Tepatnya tadi siang, Yuda pulang untuk menemui Clara. Memberi kejutan dengan kembalinya tanpa memberi kabar. Datang ke kosan membawa beberapa tangkai mawar biru kesukaan Clara.

Cukup larut malam mereka baru kembali ke kosan. Yuda juga langsung pamit pulang sekaligus pamit pergi lagi besok paginya ke kota.

Pagi itu Clara bangun kesiangan. Padahal Yuda sudah mengatakan bahwa Clara tak perlu mengantar. Clara tetap menjerit sibuk mengganti baju cepat-cepat. Ia tidak ingin ketinggalan mengantar Yuda ke Bandara.

Clara bergegas menggunakan jaket army lalu berpamitan pada kedua teman kosannya yang memandangnya dengan tampang kasian.

Tia, satu antara kedua temannya yang sedang menggosok baju menatap Clara iba. “Hati-hati, Ra, seharusnnya lo itu ngga usah repot-repot seperti ini.” Clara memicingkan mata tak suka. Clara memang sudah mencurigai teman satu kosannya itu juga menyukai Yuda. Gerak-geriknya bisa Clara baca.

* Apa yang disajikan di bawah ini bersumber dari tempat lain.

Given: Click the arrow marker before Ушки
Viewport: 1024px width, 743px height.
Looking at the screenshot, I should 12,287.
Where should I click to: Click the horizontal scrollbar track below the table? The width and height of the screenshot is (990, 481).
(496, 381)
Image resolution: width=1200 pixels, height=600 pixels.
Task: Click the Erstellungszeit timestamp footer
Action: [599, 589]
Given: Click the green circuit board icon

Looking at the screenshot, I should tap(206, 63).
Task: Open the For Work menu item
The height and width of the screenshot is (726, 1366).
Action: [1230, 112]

Itulah kenapa dia tak mau akrab lagi dengan Tia.

Tidak menggubris Tia, Clara berpamitan pada Pita yang mengabaikan argumennya dari tadi dan lebih asik dengan laptop di depannya.

Tiba di bandara Clara hanya mampu menghembuskan nafas pasrah. Yuda sudah tak ada di sana lagi. Penerbangan ke ibu kota sudah lepas landas 10 menit yang lalu. Clara memutuskan mengirim pesan permohonan maaf pada Yuda yang pastinya tidak langsung mendapatkan jawaban dari penerima pesan, ponsel Yuda kemungkinan dalam mode pesawat.

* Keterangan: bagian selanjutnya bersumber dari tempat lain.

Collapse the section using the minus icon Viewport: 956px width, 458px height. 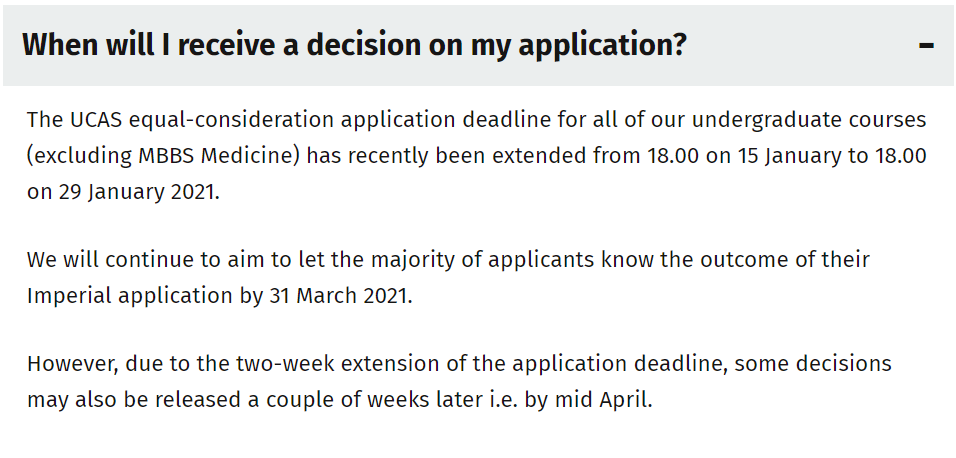(x=926, y=46)
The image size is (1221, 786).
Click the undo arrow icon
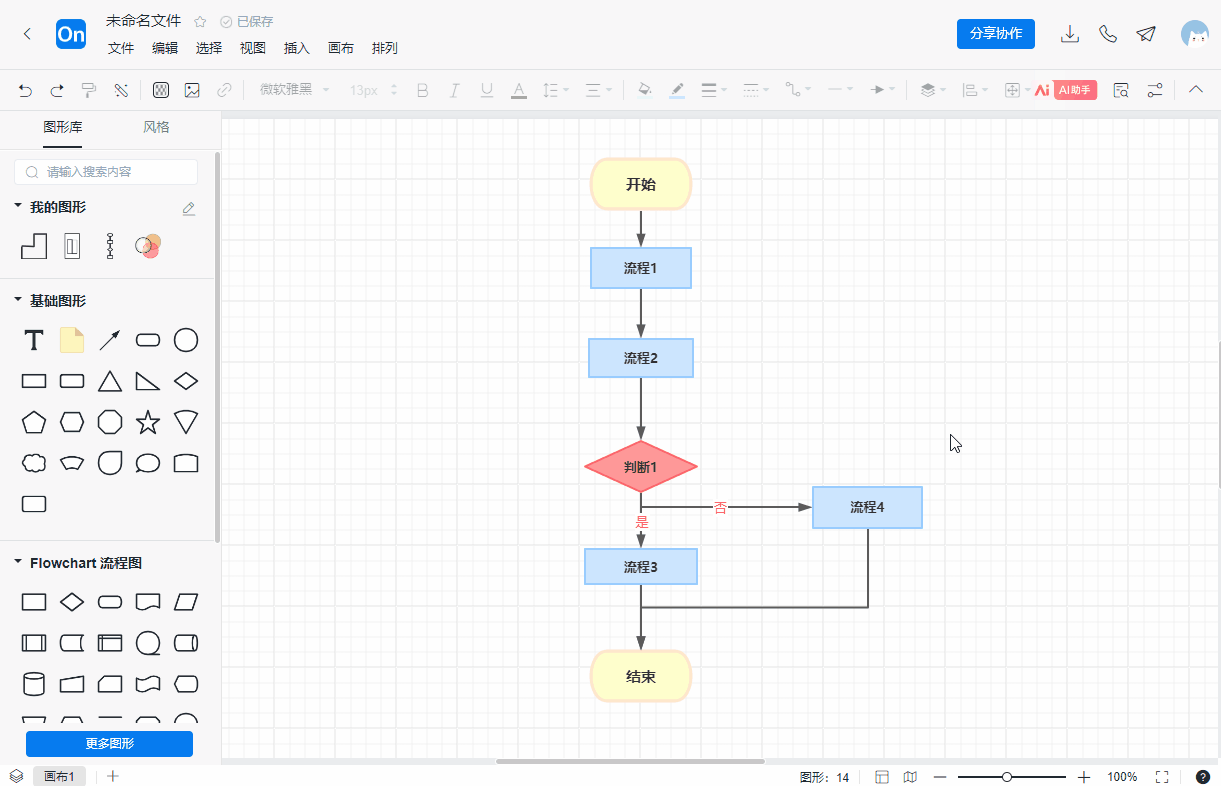[x=25, y=90]
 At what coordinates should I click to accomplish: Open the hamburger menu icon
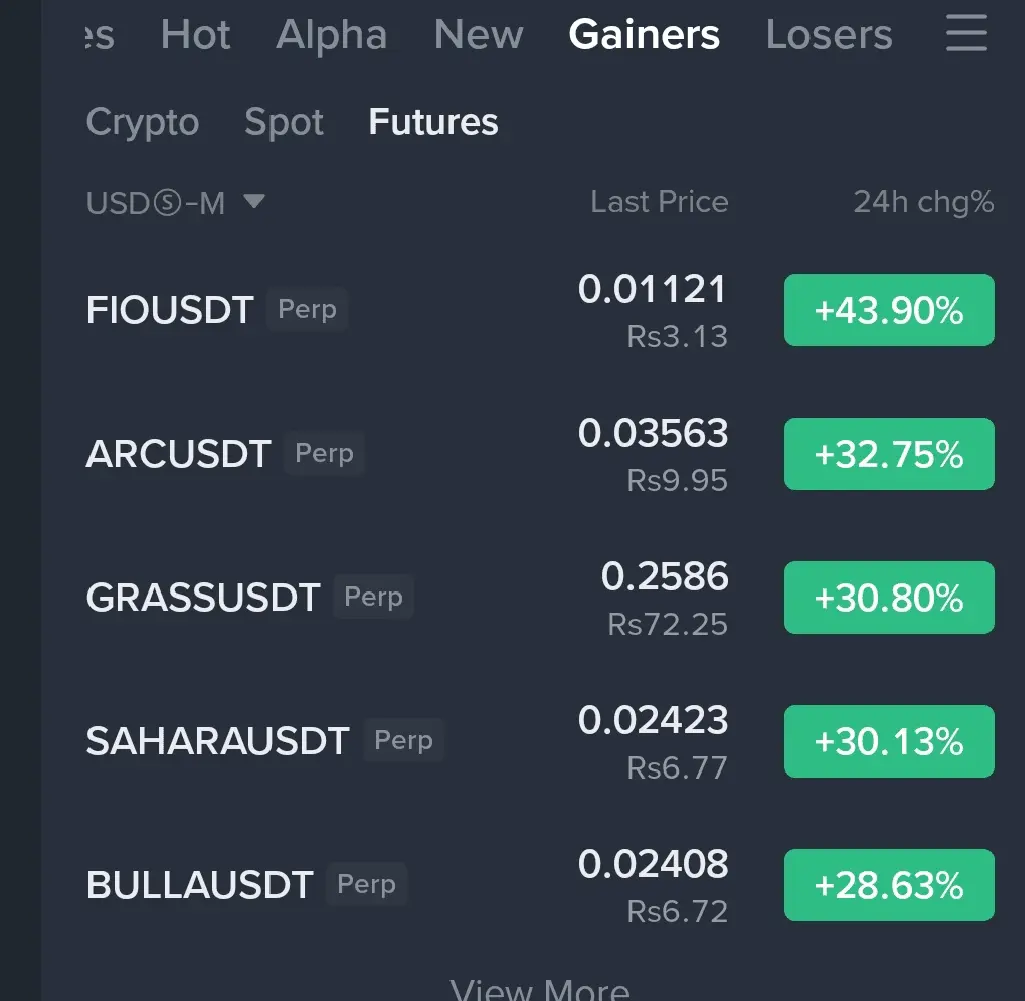965,36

Clara pulang dengan wajah tertekuk. Pertemuannya dengan Yuda berlangsung sangat sebentar dan kini dia harus kembali memupuk rasa rindu.

Tia yang masih dalam posisi yang sama menatap kedatangan Clara iba. Ditambah melontarkan kata-kata mengasiani, membuat Clara mencak-mencak tak suka. “Apa sih mau lo, Ti?” Tia memutuskan menghindari. Saat ini hanya mereka berdua di kosan sedangkan Pita sudah berangkat kerja lebih dulu. Kejadian tidak diinginkan bisa saja terjadi jika ia tidak segera mengamankan diri dari Clara.

Hari ini Clara libur kerja. Prusahaan tempatnya bekerja memberikan jatah libur satu kali tiap minggunya bagi setiap karyawan. Kali ini jatahnya.

Clara tau mulut Tia itu pedas kalau menyangkut Yuda. Tapi untuk hal lainnya ia selalu mendukung dan malah siap membantu jika Clara membutuhkan bantuan atau sebaliknya. Itulah mengapa kecurigaan berkembang di otaknya.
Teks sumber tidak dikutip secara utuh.